De achterliggende maanden verrichtte Asselbergs een verkenning naar grote complexen waarmee wat te gebeuren staat. Hij bezocht onder meer het Hembrugterrein, een 48 hectare groot voormalig defensiegebied bij Zaandam met daarop diverse rijksmonumenten. „Als je daar loopt realiseer je je hoe goed gebouwen bewaard zijn. Maar aan de andere kant leert dat ook dat niets doen verval betekent.”
Defensie speelt een belangrijke rol bij het vrijkomen van gronden. Asselbergs: „De komende jaren sluiten de vliegbases Soesterberg en Twenthe en marinevliegkamp Valkenburg. Ypenburg is al omgevormd tot woonwijk. Stuk voor stuk gaat het om enorme gebieden, die een unieke historie hebben. Daar mag je maar zo geen woonwijk over uitrollen.”
Bij zijn speurtocht naar ’verborgen’ monumenten werkte Asselbergs naar eigen zeggen volgens de sneeuwbalmethode. „Eén iemand tipt je over een gebouw. Als je daar bent weten mensen wel weer drie andere. Zo gaat dat maar door. Voor je het weet heb je een lijst waar je versteld van staat. Wat dan opvalt: bij veel gemeenten ontbreekt de kennis over wat ze binnen hun grenzen hebben op het gebied van bouwwerken.”

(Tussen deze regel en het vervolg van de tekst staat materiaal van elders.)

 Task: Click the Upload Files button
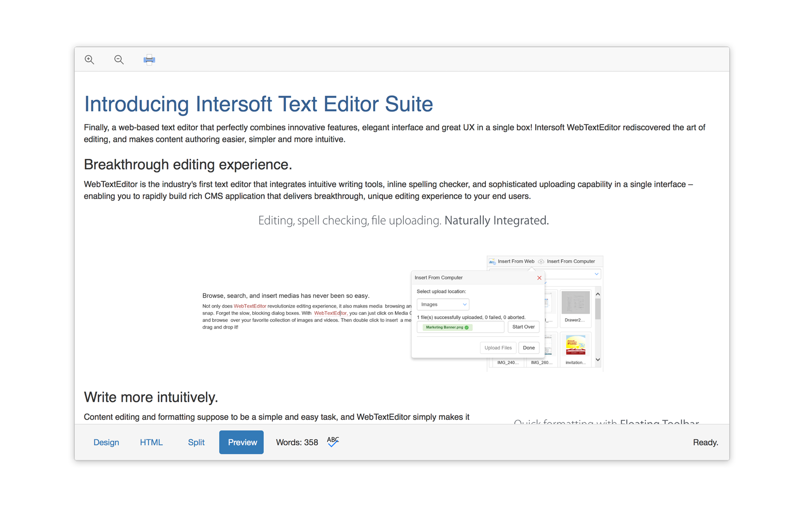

De ”Oude kaart”, die eind volgend jaar in concept gereed moet zijn, dient volgens de bedenker ervan als startpunt voor herontwerp, herbestemming en herbelegging van een gebied. „Daar horen verschillende belangen bij. Doel van de kaart is te voorkomen dat projectontwikkelaars voor hún belang gaan, gemeenten weer wat anders willen, natuurbeschermers daartegen ingaan en ontwerpers er ook nog eens tussendoor lopen. Het gaat vaak om zulke grote gebieden dat je je het niet kunt veroorloven dat er geen overkoepelend plan is. Lang niet overal blijkt oog te zijn voor de waarde van die gebieden, die vaak de sporen dragen van het langdurig gebruik voor één bepaalde functie. Het is nu tijd om daar wat aan te doen.”